**Dataset records:**
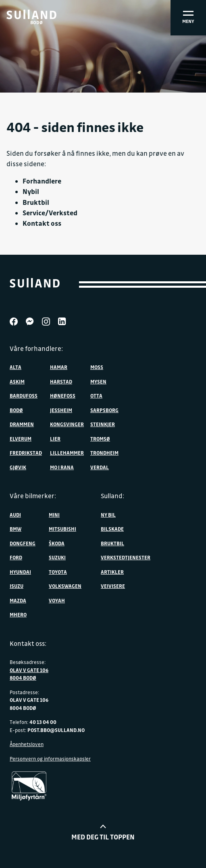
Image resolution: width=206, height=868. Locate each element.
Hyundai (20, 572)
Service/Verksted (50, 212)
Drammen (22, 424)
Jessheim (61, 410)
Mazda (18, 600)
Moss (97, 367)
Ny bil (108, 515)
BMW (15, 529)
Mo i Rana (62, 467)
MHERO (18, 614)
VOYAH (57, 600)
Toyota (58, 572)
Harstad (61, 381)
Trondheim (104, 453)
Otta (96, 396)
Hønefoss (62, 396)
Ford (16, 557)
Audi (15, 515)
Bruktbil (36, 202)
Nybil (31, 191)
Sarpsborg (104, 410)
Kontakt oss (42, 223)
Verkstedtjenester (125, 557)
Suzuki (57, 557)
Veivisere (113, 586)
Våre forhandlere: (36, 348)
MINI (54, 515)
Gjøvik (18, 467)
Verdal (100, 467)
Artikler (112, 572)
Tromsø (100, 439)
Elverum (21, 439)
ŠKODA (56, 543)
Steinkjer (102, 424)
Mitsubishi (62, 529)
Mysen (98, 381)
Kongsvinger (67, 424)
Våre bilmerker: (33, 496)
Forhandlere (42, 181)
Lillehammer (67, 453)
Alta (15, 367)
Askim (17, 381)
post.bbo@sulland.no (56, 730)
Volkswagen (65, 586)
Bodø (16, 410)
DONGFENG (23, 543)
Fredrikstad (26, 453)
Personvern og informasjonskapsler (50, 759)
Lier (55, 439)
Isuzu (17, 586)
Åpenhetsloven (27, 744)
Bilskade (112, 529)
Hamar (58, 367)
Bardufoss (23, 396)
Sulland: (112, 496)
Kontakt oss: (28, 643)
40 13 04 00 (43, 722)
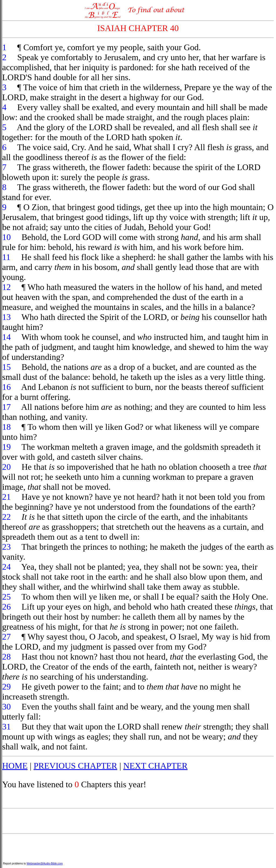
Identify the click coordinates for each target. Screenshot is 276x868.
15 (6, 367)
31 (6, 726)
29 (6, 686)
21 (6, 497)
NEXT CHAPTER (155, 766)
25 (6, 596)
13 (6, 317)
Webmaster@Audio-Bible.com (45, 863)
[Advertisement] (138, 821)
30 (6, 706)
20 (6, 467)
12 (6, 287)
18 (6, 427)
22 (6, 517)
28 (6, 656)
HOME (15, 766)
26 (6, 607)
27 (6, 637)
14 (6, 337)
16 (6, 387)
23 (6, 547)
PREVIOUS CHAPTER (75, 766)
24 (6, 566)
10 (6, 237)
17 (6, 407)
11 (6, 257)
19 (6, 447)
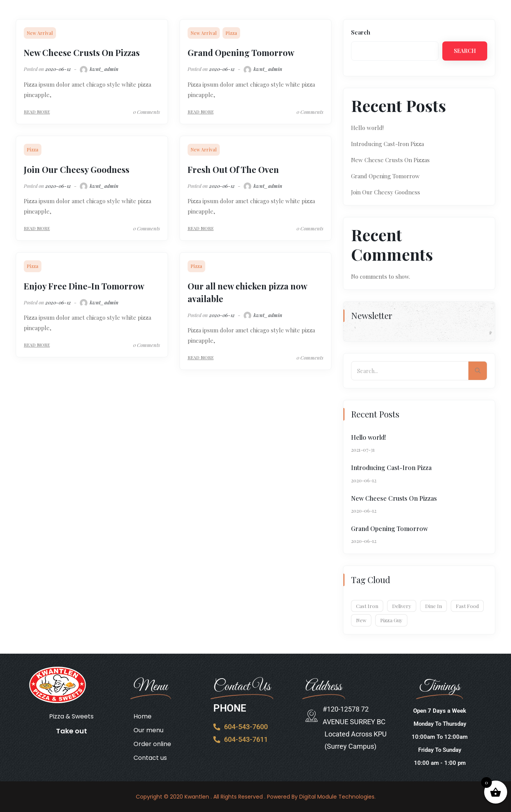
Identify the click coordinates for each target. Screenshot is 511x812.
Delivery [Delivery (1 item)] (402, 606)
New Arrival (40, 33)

---

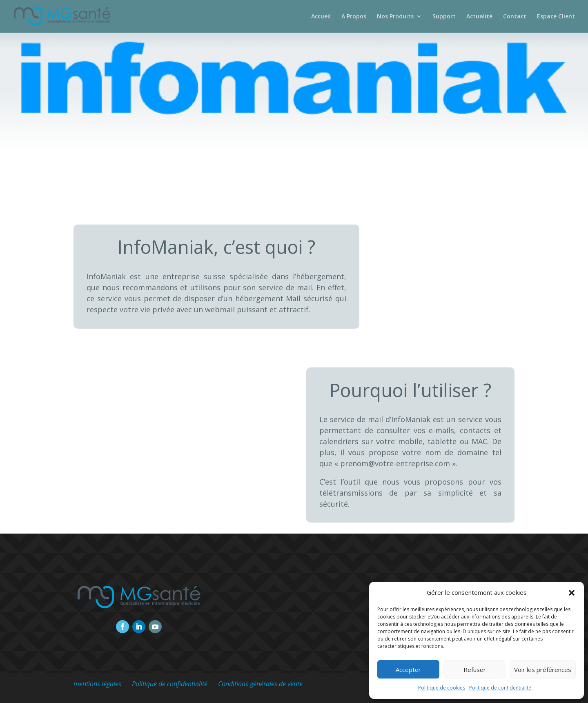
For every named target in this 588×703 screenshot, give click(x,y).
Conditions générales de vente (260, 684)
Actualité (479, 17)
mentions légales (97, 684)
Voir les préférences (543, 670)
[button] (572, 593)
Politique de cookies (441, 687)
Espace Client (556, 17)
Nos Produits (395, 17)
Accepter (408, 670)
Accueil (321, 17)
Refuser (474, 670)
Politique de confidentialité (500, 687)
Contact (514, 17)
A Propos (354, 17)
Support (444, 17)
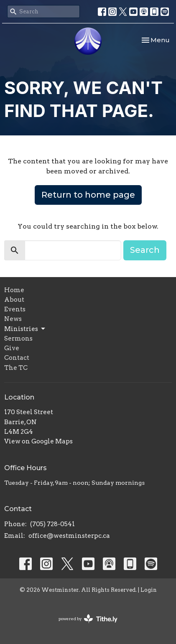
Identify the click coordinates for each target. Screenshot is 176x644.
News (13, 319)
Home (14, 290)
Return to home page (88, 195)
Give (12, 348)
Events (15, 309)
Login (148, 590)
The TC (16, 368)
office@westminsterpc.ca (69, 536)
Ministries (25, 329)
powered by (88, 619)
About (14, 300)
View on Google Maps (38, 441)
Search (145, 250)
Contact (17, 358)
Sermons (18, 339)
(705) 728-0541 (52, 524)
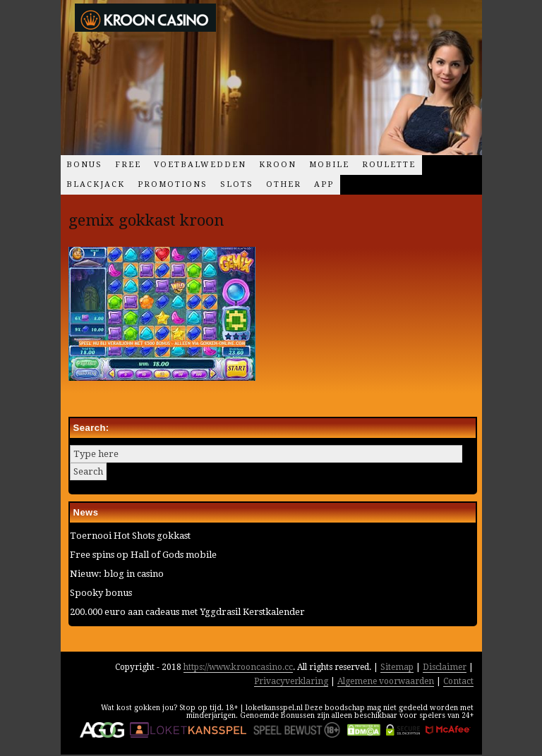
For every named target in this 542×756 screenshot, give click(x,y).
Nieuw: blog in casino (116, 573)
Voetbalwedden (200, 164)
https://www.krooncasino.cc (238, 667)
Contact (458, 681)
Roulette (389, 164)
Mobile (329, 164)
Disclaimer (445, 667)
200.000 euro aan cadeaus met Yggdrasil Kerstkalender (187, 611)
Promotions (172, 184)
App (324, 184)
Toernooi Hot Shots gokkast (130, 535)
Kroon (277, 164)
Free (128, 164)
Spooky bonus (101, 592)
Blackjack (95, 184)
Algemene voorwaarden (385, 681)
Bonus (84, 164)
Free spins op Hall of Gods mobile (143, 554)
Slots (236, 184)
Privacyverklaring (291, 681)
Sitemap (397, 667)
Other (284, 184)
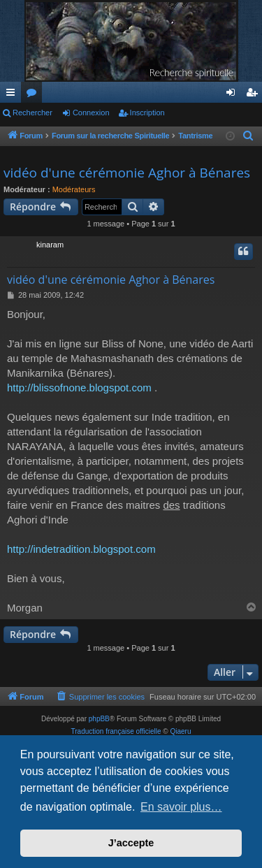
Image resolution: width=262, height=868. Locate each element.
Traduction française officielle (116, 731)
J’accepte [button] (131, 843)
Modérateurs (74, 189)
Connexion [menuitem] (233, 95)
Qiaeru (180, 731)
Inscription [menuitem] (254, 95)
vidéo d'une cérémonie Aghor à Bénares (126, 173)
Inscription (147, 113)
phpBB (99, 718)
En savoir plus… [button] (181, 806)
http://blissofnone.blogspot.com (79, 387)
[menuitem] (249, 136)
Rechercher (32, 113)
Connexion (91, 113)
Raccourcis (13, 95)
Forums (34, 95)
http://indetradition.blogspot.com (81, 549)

**Problem to work on:** Please rescale the part of the material that opens with the line containing "Image resolution: width=206, height=868." and closes with the line containing "29 (6, 686)", writing out every line of it with each answer coordinate multiplied by 2.05 and rounded to a whole number (halves up). Leave out the pictures and all other lines, and keep everything else unchanged.

**Exercise answer:**
Image resolution: width=206, height=868. Locate each element.
Hyundai (41, 1173)
Service/Verksted (103, 435)
Drammen (45, 869)
Jessheim (125, 841)
Mazda (37, 1230)
Moss (199, 752)
Ny bil (221, 1056)
BMW (31, 1084)
Mo i Rana (127, 957)
MHERO (37, 1259)
VOYAH (117, 1230)
Toyota (119, 1173)
Harstad (125, 781)
Trondheim (213, 929)
Otta (197, 812)
Hønefoss (127, 812)
Ford (33, 1142)
Audi (31, 1056)
Bruktbil (74, 414)
Nybil (64, 392)
Sarpsborg (213, 841)
Kontakt oss (86, 457)
Verkstedtjenester (256, 1142)
Suzuki (117, 1142)
Veivisere (232, 1201)
Våre forhandlere: (74, 713)
MINI (111, 1056)
Gjøvik (37, 957)
Verdal (205, 957)
Artikler (230, 1173)
Tromsø (205, 900)
Elverum (43, 900)
ŠKODA (115, 1113)
Steinkjer (209, 869)
Mitsubishi (127, 1084)
Mysen (201, 781)
Kongsvinger (137, 869)
Våre bilmerker: (68, 1017)
Forhandlere (86, 371)
Lillehammer (137, 929)
Alta (31, 752)
Askim (35, 781)
post.bbo@sulland.no (115, 1497)
Volkswagen (133, 1201)
Bodø (33, 841)
DONGFENG (47, 1113)
Fredrikstad (53, 929)
Personvern og informasjonskapsler (103, 1556)
Lier (113, 900)
Isuzu (35, 1201)
Åpenhetsloven (55, 1525)
Bilskade (230, 1084)
Hamar (119, 752)
Bardufoss (47, 812)
Sulland: (230, 1017)
Kontakt oss: (57, 1318)
40 13 04 00 (88, 1480)
Identify the click coordinates for each target. Screenshot is 276x868.
15 (12, 752)
31 (12, 1488)
29 (12, 1406)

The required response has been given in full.